# Importing Vs. Copying Media



## lce_123 (Apr 20, 2007)

is there a difference between "importing" pics from an external device and copying/cutting pics from an external device? or is "importing" just a special way of giving nontechnical individuals a wizard that helps move/copy pics from there external device? is this the same from videos as well?


----------



## fairnooks (Oct 1, 2007)

Importing gives the program doing the importing time to offer a little more input and hand-holding maybe. Picasa3 for instance will index everthing it sees on a flashcard and let a person know what, if any of the photos were already imported, so I don't have to keep track of that; and for the ones that are new, the import window also lets one enter a file name and pathway to save them into, so I don't have to do that step beforehand and seperately. A few other little addon perks here and there. My Mom does indeed understand the import process much better than creating a folder where it's wanted and copy and pasting directly. Not so sure about video but if it comes from the same types of sources, sure, why not?


----------



## Hughv (Jul 22, 2006)

In addition, "Importing" or "Acquiring" is the only way I know of to get images from a scanner.


----------



## ChuckE (Aug 30, 2004)

Importing is where you are using some program that is well aware of where you place the images.

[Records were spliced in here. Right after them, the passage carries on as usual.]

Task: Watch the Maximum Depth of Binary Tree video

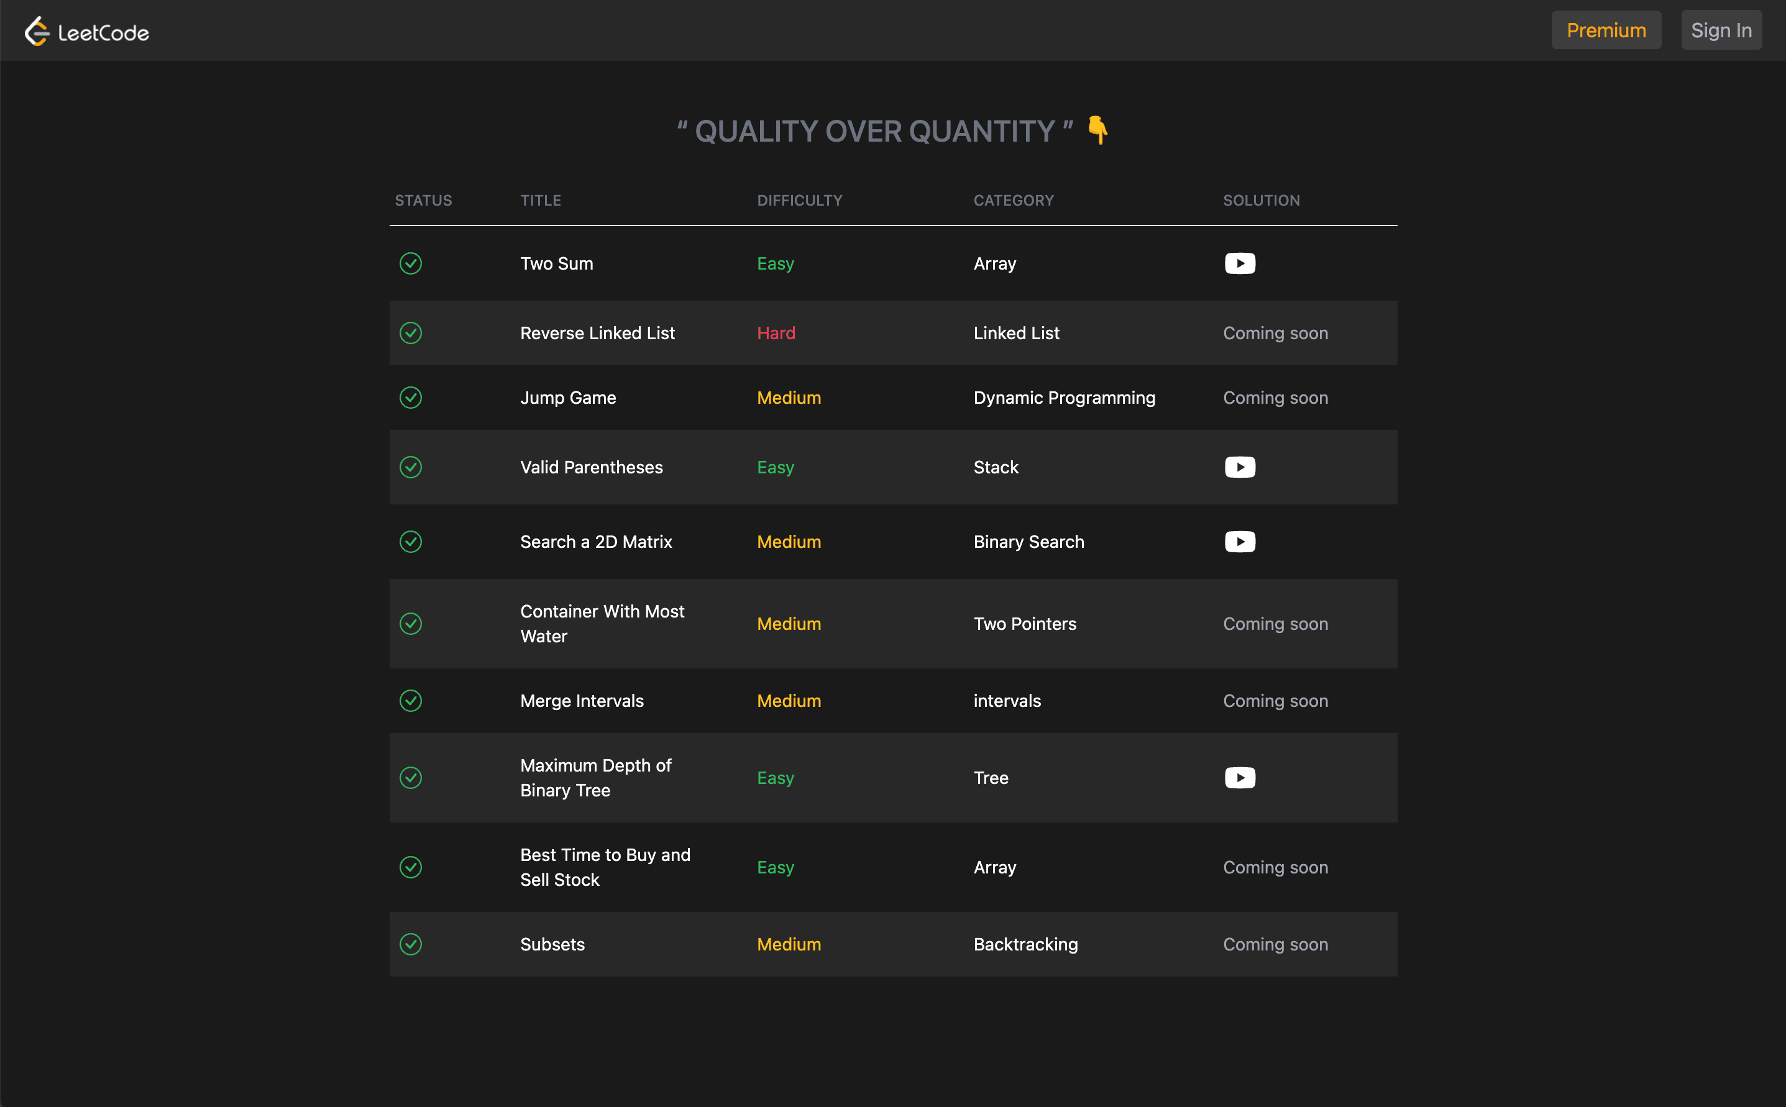Action: click(x=1240, y=778)
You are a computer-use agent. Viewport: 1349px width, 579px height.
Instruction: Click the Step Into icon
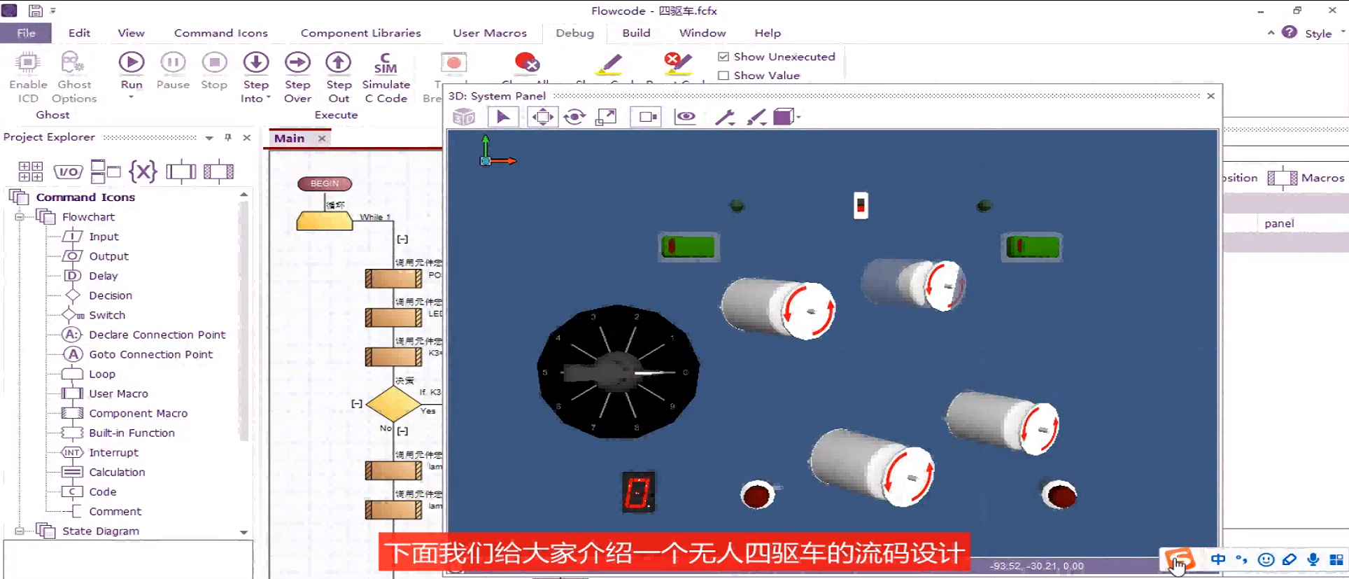255,63
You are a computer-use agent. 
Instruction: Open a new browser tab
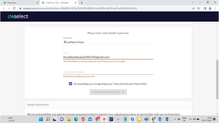pos(82,2)
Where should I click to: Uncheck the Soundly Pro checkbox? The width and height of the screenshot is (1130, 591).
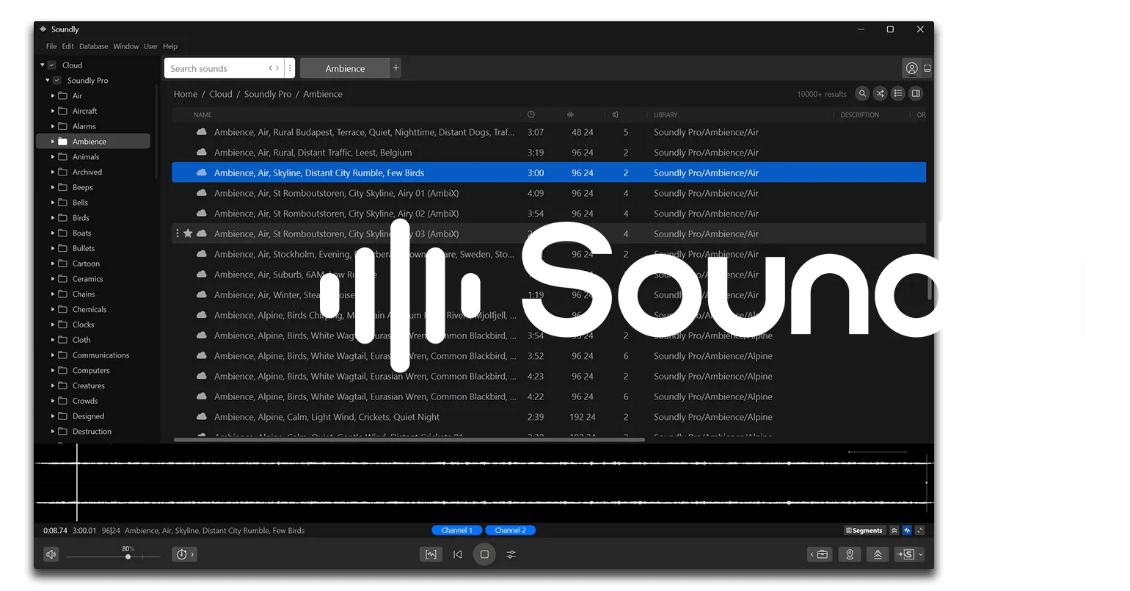coord(57,81)
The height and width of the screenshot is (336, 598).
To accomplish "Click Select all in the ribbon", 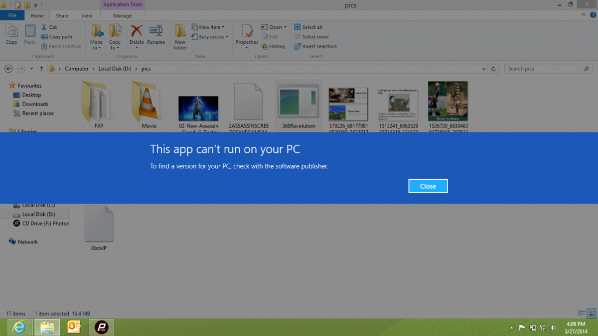I will point(308,27).
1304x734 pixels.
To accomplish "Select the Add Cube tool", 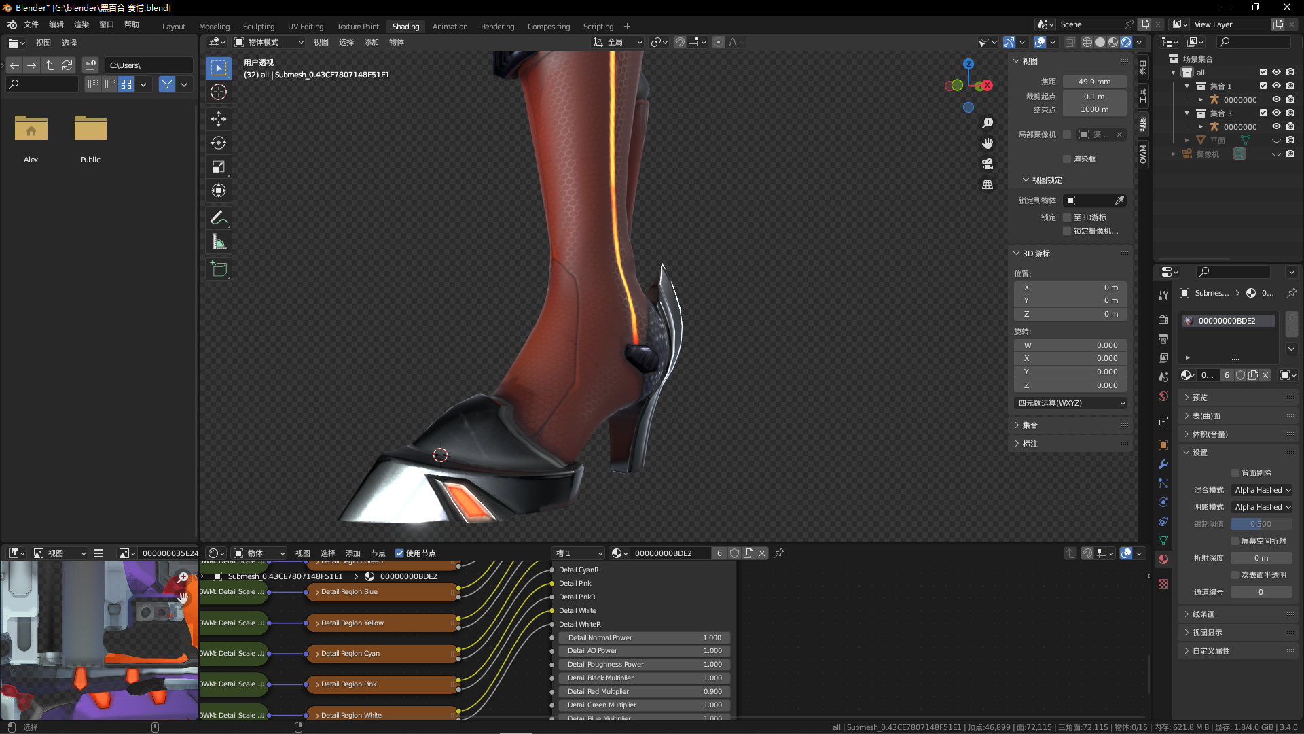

So the next time you use THAT program and you want to see your images then those imported images are easily accessible.

When you copy the images over then it is you who must figure out, and remember where, you put the images. Your programs are not necessarily aware of where you placed any of your images, unless you tell it to search for them (like with Picasa).

Otherwise the overall task is the same.

Too often I have seen people copy over images or other files, and not pay attention to where they placed them. They just clicked the [OK] button, and not paid attention to the file explorer default locations. The import process generally avoids that.


----------